EXERCISE DETAILS –
Type out every entry again, character for character.

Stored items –

-----

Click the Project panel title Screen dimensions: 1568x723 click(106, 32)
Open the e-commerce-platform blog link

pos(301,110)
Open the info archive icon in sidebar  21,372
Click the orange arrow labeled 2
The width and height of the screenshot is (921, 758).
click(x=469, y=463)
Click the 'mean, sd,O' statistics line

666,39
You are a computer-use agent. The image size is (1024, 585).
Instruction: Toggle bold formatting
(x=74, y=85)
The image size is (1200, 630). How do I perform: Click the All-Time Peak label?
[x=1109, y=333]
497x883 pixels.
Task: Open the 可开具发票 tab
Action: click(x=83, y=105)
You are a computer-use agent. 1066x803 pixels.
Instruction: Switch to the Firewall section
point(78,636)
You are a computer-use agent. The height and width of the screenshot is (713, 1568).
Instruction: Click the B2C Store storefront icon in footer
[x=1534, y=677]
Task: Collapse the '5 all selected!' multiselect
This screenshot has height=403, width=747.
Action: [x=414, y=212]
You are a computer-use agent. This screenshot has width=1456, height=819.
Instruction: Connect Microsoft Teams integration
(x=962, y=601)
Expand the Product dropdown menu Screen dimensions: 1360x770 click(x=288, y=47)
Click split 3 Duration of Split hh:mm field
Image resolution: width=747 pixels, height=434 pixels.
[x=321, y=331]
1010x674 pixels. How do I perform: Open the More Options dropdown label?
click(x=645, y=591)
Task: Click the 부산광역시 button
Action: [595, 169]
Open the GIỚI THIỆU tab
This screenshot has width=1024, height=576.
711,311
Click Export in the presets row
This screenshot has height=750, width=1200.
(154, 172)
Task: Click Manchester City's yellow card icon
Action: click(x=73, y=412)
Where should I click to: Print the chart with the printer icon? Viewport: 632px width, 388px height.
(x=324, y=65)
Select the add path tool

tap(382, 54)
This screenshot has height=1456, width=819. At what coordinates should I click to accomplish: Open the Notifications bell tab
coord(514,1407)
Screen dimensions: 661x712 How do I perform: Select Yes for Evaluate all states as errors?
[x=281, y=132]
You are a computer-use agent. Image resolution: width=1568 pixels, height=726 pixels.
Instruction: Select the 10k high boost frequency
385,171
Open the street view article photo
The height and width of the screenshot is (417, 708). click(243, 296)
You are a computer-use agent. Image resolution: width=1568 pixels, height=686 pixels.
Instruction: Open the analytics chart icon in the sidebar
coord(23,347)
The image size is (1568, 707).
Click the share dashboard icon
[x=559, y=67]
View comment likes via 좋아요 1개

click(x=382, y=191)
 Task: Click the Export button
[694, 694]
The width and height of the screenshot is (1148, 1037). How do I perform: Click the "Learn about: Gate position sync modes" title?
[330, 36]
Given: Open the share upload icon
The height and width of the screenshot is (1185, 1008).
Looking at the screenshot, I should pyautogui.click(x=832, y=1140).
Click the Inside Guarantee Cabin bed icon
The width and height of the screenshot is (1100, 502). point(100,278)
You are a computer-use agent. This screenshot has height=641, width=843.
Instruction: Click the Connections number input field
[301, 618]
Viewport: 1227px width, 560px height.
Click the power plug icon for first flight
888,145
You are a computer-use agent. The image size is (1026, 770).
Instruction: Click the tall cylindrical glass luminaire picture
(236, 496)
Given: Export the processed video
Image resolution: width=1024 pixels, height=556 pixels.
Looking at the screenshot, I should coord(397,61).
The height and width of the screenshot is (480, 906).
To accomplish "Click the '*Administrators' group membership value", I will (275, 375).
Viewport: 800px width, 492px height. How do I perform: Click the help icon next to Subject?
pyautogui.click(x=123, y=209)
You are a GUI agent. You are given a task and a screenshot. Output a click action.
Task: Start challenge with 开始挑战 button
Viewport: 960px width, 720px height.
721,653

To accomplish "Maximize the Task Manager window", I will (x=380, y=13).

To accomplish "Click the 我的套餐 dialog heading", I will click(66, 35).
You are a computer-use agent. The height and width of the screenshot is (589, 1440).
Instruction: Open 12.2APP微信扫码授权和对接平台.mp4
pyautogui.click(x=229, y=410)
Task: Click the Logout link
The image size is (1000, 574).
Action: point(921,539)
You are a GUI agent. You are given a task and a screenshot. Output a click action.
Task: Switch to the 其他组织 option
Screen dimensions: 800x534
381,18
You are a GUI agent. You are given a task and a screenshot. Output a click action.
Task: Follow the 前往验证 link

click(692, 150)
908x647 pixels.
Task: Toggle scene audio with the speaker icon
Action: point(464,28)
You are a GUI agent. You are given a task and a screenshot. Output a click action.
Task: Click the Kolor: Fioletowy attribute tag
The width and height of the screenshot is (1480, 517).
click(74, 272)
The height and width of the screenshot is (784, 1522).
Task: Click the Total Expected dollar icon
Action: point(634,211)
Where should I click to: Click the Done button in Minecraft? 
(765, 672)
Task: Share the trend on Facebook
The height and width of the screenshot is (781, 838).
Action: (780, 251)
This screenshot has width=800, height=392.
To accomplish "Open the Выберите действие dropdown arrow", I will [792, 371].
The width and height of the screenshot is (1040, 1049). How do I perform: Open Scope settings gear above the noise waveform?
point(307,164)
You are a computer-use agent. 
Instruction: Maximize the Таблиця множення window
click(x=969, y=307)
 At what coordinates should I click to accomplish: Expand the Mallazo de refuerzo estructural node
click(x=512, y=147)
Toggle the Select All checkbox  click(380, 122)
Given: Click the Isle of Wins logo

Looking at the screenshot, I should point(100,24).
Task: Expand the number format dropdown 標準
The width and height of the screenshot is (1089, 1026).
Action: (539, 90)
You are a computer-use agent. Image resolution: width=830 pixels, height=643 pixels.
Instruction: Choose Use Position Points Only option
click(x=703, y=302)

-----

EXERCISE RESPONSE –
Click the Project panel title Screen dimensions: 1568x723 click(106, 32)
Open the e-commerce-platform blog link

pos(301,110)
Open the info archive icon in sidebar  21,372
Click the orange arrow labeled 2
The width and height of the screenshot is (921, 758).
click(x=469, y=463)
Click the 'mean, sd,O' statistics line

666,39
You are a computer-use agent. The image size is (1024, 585).
Instruction: Toggle bold formatting
(x=74, y=85)
The image size is (1200, 630). How do I perform: Click the All-Time Peak label?
[x=1109, y=333]
497x883 pixels.
Task: Open the 可开具发票 tab
Action: click(x=83, y=105)
You are a computer-use agent. 1066x803 pixels.
Instruction: Switch to the Firewall section
point(78,636)
You are a computer-use agent. The height and width of the screenshot is (713, 1568).
Instruction: Click the B2C Store storefront icon in footer
[x=1534, y=677]
Task: Collapse the '5 all selected!' multiselect
This screenshot has height=403, width=747.
Action: [x=414, y=212]
You are a computer-use agent. This screenshot has width=1456, height=819.
Instruction: Connect Microsoft Teams integration
(x=962, y=601)
Expand the Product dropdown menu Screen dimensions: 1360x770 click(x=288, y=47)
Click split 3 Duration of Split hh:mm field
Image resolution: width=747 pixels, height=434 pixels.
[x=321, y=331]
1010x674 pixels. How do I perform: Open the More Options dropdown label?
click(x=645, y=591)
Task: Click the 부산광역시 button
Action: [595, 169]
Open the GIỚI THIỆU tab
This screenshot has width=1024, height=576.
711,311
Click Export in the presets row
This screenshot has height=750, width=1200.
(154, 172)
Task: Click Manchester City's yellow card icon
Action: click(x=73, y=412)
Where should I click to: Print the chart with the printer icon? Viewport: 632px width, 388px height.
(x=324, y=65)
Select the add path tool

tap(382, 54)
This screenshot has height=1456, width=819. At what coordinates should I click to accomplish: Open the Notifications bell tab
coord(514,1407)
Screen dimensions: 661x712 How do I perform: Select Yes for Evaluate all states as errors?
[x=281, y=132]
You are a computer-use agent. Image resolution: width=1568 pixels, height=726 pixels.
Instruction: Select the 10k high boost frequency
385,171
Open the street view article photo
The height and width of the screenshot is (417, 708). click(243, 296)
You are a computer-use agent. Image resolution: width=1568 pixels, height=686 pixels.
Instruction: Open the analytics chart icon in the sidebar
coord(23,347)
The image size is (1568, 707).
Click the share dashboard icon
[x=559, y=67]
View comment likes via 좋아요 1개

click(x=382, y=191)
 Task: Click the Export button
[694, 694]
The width and height of the screenshot is (1148, 1037). How do I perform: Click the "Learn about: Gate position sync modes" title?
[330, 36]
Given: Open the share upload icon
The height and width of the screenshot is (1185, 1008).
Looking at the screenshot, I should pyautogui.click(x=832, y=1140).
Click the Inside Guarantee Cabin bed icon
The width and height of the screenshot is (1100, 502). point(100,278)
You are a computer-use agent. This screenshot has height=641, width=843.
Instruction: Click the Connections number input field
[301, 618]
Viewport: 1227px width, 560px height.
Click the power plug icon for first flight
888,145
You are a computer-use agent. The image size is (1026, 770).
Instruction: Click the tall cylindrical glass luminaire picture
(236, 496)
Given: Export the processed video
Image resolution: width=1024 pixels, height=556 pixels.
Looking at the screenshot, I should coord(397,61).
The height and width of the screenshot is (480, 906).
To accomplish "Click the '*Administrators' group membership value", I will (275, 375).
Viewport: 800px width, 492px height. How do I perform: Click the help icon next to Subject?
pyautogui.click(x=123, y=209)
You are a GUI agent. You are given a task and a screenshot. Output a click action.
Task: Start challenge with 开始挑战 button
Viewport: 960px width, 720px height.
721,653

To accomplish "Maximize the Task Manager window", I will (x=380, y=13).

To accomplish "Click the 我的套餐 dialog heading", I will click(66, 35).
You are a computer-use agent. The height and width of the screenshot is (589, 1440).
Instruction: Open 12.2APP微信扫码授权和对接平台.mp4
pyautogui.click(x=229, y=410)
Task: Click the Logout link
The image size is (1000, 574).
Action: point(921,539)
You are a GUI agent. You are given a task and a screenshot. Output a click action.
Task: Switch to the 其他组织 option
Screen dimensions: 800x534
381,18
You are a GUI agent. You are given a task and a screenshot. Output a click action.
Task: Follow the 前往验证 link

click(692, 150)
908x647 pixels.
Task: Toggle scene audio with the speaker icon
Action: point(464,28)
You are a GUI agent. You are given a task and a screenshot. Output a click action.
Task: Click the Kolor: Fioletowy attribute tag
The width and height of the screenshot is (1480, 517).
click(74, 272)
The height and width of the screenshot is (784, 1522).
Task: Click the Total Expected dollar icon
Action: point(634,211)
Where should I click to: Click the Done button in Minecraft? 
(765, 672)
Task: Share the trend on Facebook
The height and width of the screenshot is (781, 838).
Action: (780, 251)
This screenshot has width=800, height=392.
To accomplish "Open the Выберите действие dropdown arrow", I will [792, 371].
The width and height of the screenshot is (1040, 1049). How do I perform: Open Scope settings gear above the noise waveform?
point(307,164)
You are a computer-use agent. 
Instruction: Maximize the Таблиця множення window
click(x=969, y=307)
 At what coordinates should I click to accomplish: Expand the Mallazo de refuerzo estructural node
click(x=512, y=147)
Toggle the Select All checkbox  click(380, 122)
Given: Click the Isle of Wins logo

Looking at the screenshot, I should point(100,24).
Task: Expand the number format dropdown 標準
The width and height of the screenshot is (1089, 1026).
Action: (539, 90)
You are a computer-use agent. Image resolution: width=830 pixels, height=643 pixels.
Instruction: Choose Use Position Points Only option
click(x=703, y=302)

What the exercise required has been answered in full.